### Your objective
Continue the article on the 2018 Los Cabos Open below from the point where it ends, so that it reads as the next part of that article and not of the lines that follow it.

### Article

- Date: 30 July – 5 August
- Edition: 3rd
- Category: World Tour 250
- Draw: 28S / 16D
- Prize money: $637,395
- Surface: Hard
- Location: Los Cabos, Mexico

Champions

Singles
- Fabio Fognini

Doubles
- Marcelo Arévalo / Miguel Ángel Reyes-Varela
- ← 2017 · Los Cabos Open · 2019 →

= 2018 Los Cabos Open =

The 2018 Los Cabos Open, also known as the Abierto Mexicano de Tenis Mifel presentado por Cinemex for sponsorship reasons, was an ATP men's tennis tournament played on outdoor hard courts. It was the 3rd edition of the Los Cabos Open, and part of the ATP World Tour 250 series of the 2018 ATP World Tour. It took place in Los Cabos, Mexico from 30 July through 5 August 2018. Second-seeded Fabio Fognini won the singles title.

### Information supplied
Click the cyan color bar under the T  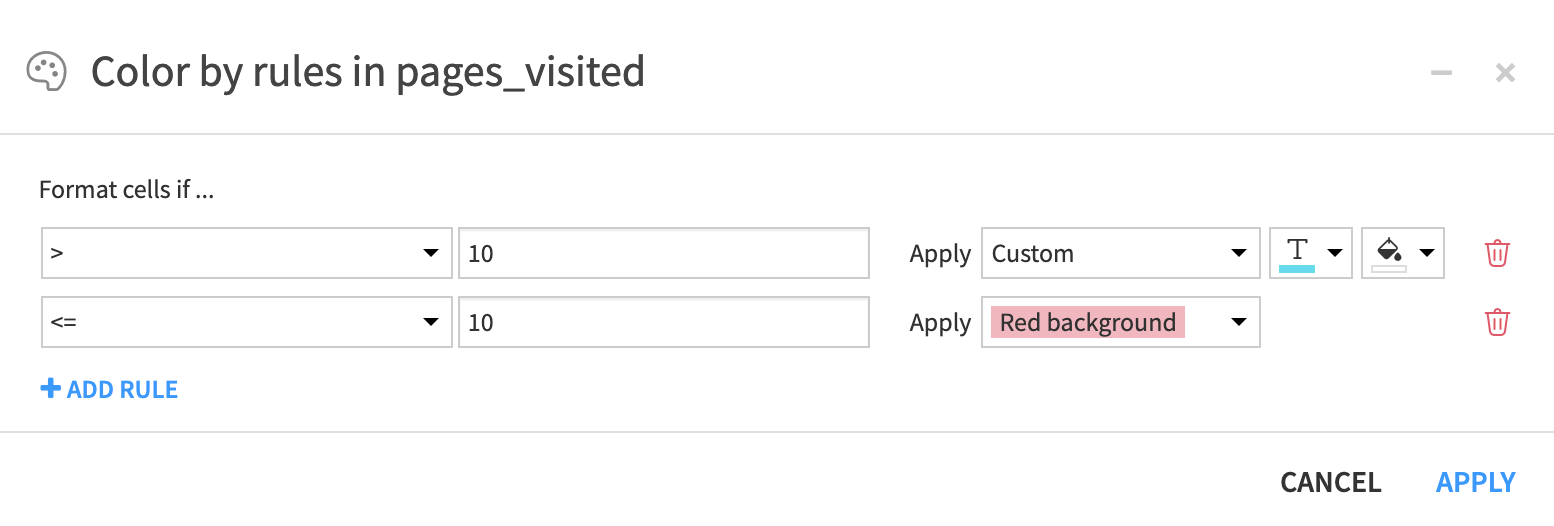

### Result
== Finals ==

=== Singles ===

- ITA Fabio Fognini defeated ARG Juan Martín del Potro, 6–4, 6–2

===Doubles ===

- ESA Marcelo Arévalo / MEX Miguel Ángel Reyes-Varela defeated USA Taylor Fritz / AUS Thanasi Kokkinakis, 6–4, 6–4

== Singles main-draw entrants ==

=== Seeds ===

| Country | Player | Rank^{1} | Seed |
|---|---|---|---|
| ARG | Juan Martín del Potro | 4 | 1 |
| ITA | Fabio Fognini | 14 | 2 |
| BIH | Damir Džumhur | 24 | 3 |
| FRA | Adrian Mannarino | 26 | 4 |
| USA | Sam Querrey | 29 | 5 |
| USA | Ryan Harrison | 53 | 6 |
| USA | Taylor Fritz | 65 | 7 |
| ESP | Feliciano López | 66 | 8 |

- Rankings are as of July 23, 2018.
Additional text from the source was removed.